La malattia dipende da vari fattori, tra cui una possibile predisposizione genetica. «Sebbene ci possa essere un fattore ereditario – spiega il dottor Castelli – esistono comunque diversi aspetti dello stile di vita che possono influenzare positivamente o negativamente il decorso della patologia.

Una dieta sana ed equilibrata, mantenersi attivi con interessi e attività mentali stimolanti, evitare fumo e alcol possono rallentare la progressione della malattia e il declino cognitivo. Anche l’alimentazione svolge un ruolo importante: aumentare il consumo di frutta e verdura fresca, ridurre carni grasse e cibi ricchi di grassi saturi può aiutare mentre bere alcolici e fumare sono pratiche assolutamente da evitare. È consigliabile svolgere esercizio fisico almeno 3 volte a settimana».

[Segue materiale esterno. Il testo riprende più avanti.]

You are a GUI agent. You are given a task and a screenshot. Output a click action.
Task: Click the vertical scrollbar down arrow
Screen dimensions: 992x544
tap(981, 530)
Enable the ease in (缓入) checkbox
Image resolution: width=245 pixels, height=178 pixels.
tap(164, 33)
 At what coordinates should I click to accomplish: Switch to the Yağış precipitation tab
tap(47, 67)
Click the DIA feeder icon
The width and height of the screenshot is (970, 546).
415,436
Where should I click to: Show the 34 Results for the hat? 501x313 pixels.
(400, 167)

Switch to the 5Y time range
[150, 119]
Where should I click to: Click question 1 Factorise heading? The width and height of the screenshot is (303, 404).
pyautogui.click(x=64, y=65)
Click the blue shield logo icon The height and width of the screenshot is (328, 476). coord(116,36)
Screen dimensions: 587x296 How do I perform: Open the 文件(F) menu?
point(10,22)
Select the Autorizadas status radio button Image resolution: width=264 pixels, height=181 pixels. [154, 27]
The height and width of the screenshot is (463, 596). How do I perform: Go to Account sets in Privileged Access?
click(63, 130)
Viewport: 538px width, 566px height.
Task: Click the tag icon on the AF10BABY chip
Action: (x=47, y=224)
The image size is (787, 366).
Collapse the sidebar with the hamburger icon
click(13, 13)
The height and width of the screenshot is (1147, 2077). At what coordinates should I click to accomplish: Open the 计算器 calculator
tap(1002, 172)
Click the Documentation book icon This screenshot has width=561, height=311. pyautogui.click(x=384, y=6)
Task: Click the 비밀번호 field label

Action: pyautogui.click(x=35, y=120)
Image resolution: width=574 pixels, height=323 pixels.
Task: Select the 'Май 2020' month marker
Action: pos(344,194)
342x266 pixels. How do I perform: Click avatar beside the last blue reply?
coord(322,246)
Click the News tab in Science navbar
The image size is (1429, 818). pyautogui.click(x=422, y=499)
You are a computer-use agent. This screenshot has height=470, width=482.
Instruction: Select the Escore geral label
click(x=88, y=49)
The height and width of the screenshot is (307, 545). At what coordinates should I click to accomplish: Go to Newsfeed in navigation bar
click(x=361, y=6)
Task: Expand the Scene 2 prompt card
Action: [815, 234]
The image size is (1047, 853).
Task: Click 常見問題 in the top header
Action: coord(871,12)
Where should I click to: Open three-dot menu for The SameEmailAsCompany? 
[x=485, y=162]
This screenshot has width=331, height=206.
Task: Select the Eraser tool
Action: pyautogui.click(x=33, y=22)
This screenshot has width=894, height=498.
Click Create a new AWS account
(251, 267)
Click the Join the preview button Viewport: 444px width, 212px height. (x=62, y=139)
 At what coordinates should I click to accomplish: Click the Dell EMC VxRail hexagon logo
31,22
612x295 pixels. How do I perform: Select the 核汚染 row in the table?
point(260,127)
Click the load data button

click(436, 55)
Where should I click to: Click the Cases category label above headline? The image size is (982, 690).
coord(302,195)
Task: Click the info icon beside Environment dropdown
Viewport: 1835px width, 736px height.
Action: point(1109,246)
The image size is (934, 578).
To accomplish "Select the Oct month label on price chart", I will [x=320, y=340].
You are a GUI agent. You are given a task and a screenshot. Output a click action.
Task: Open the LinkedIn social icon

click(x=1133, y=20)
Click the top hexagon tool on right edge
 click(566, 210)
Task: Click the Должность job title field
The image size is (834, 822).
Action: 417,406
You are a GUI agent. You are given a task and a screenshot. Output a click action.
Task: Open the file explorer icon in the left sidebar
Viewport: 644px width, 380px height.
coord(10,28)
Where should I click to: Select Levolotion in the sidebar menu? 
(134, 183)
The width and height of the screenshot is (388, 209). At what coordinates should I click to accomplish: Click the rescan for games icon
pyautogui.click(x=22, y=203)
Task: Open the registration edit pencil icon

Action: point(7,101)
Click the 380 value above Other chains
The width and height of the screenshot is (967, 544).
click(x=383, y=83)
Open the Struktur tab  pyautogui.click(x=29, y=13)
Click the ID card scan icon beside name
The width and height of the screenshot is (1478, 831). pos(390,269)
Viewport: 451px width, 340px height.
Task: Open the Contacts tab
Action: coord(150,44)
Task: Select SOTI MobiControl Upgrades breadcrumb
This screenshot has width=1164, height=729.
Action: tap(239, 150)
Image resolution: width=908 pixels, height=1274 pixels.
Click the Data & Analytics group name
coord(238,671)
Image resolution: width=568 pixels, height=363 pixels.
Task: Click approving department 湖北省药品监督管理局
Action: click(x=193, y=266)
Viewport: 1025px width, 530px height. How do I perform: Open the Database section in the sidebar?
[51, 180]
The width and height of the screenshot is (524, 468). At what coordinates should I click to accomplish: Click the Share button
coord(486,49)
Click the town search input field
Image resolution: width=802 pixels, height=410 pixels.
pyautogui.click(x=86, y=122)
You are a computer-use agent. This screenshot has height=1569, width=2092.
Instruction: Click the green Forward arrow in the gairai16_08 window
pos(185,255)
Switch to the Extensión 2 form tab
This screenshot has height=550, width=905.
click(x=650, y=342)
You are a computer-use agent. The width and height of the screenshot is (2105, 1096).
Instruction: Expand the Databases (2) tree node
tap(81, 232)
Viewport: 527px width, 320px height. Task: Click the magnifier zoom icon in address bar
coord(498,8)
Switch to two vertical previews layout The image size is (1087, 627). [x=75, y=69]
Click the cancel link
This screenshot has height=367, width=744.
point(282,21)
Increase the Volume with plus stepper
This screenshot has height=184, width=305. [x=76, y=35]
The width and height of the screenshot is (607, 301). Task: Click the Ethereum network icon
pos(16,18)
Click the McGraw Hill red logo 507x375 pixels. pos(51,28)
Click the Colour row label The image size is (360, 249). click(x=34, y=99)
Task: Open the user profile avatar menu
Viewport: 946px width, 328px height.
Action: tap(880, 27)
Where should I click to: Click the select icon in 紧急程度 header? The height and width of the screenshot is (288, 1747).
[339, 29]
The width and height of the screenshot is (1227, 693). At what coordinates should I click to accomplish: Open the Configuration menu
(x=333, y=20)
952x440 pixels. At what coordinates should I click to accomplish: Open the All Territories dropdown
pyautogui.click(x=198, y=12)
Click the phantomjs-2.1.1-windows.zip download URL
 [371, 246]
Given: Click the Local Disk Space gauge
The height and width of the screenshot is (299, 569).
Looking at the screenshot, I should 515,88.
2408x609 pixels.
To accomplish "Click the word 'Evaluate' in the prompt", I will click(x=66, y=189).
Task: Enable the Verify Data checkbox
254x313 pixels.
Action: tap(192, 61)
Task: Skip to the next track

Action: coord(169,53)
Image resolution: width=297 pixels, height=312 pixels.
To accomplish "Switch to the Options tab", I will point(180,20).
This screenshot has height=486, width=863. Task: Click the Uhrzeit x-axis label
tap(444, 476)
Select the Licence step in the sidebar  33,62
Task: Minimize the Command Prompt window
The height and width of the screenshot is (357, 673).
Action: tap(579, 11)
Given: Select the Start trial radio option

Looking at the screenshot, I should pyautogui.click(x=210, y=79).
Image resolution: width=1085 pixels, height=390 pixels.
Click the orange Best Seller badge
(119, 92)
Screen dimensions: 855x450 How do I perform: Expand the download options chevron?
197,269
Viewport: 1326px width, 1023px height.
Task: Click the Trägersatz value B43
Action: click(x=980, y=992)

Anche stimolare la mente con attività cognitive può fornire un contributo essenziale: «Giochi e lettura, ma anche la musicoterapia e le arti. È inoltre importante coltivare i rapporti sociali e le relazioni affettive, partecipare ad attività di gruppo per favorire il benessere emotivo».

Spesso la famiglia designa – più o meno esplicitamente – una persona di riferimento come “caregiver principale”, ovvero colui che in prima persona fornisce le cure dirette per un lungo periodo di tempo. Seppur utile per offrire al malato una figura di riferimento, la designazione di un caregiver principale può condurre al riacutizzarsi di dinamiche familiari irrisolte. Affrontare la malattia con grande pazienza, comprensione e amore verso la persona cara è certamente un fattore chiave per superare al meglio questo difficile periodo.

In attesa di una terapia risolutiva

Si tratta di misure importanti perché purtroppo non esistono ad oggi terapie risolutive per questa malattia, la ricerca sta procedendo a passi molto spediti sia in ambito farmacologico che non farmacologico.

«Accanto a farmaci in grado di rallentare il declino cognitivo – spiega la dottoressa Beatrice Casoni, Psichiatra a Bologna – oggi abbiamo la stimolazione magnetica transcranica: un trattamento non doloroso, non invasivo e non farmacologico che attraverso l’applicazione di un campo elettromagnetico sul cuoio capelluto del paziente è in grado di modulare l’attività cerebrale portando miglioramenti in diverse situazioni. Già approvata in diversi Paesi per il trattamento di depressione maggiore e altre patologie, è stata recentemente utilizzata con successo anche in pazienti con Alzheimer lieve-moderato come dimostrato da un importante studio che vede come primo autore il Professor Giacomo Koch direttore del Laboratorio di Neuropsicofisiologia sperimentale della fondazione Santa Lucia, in collaborazione con università di Ferrara e Tor Vergata».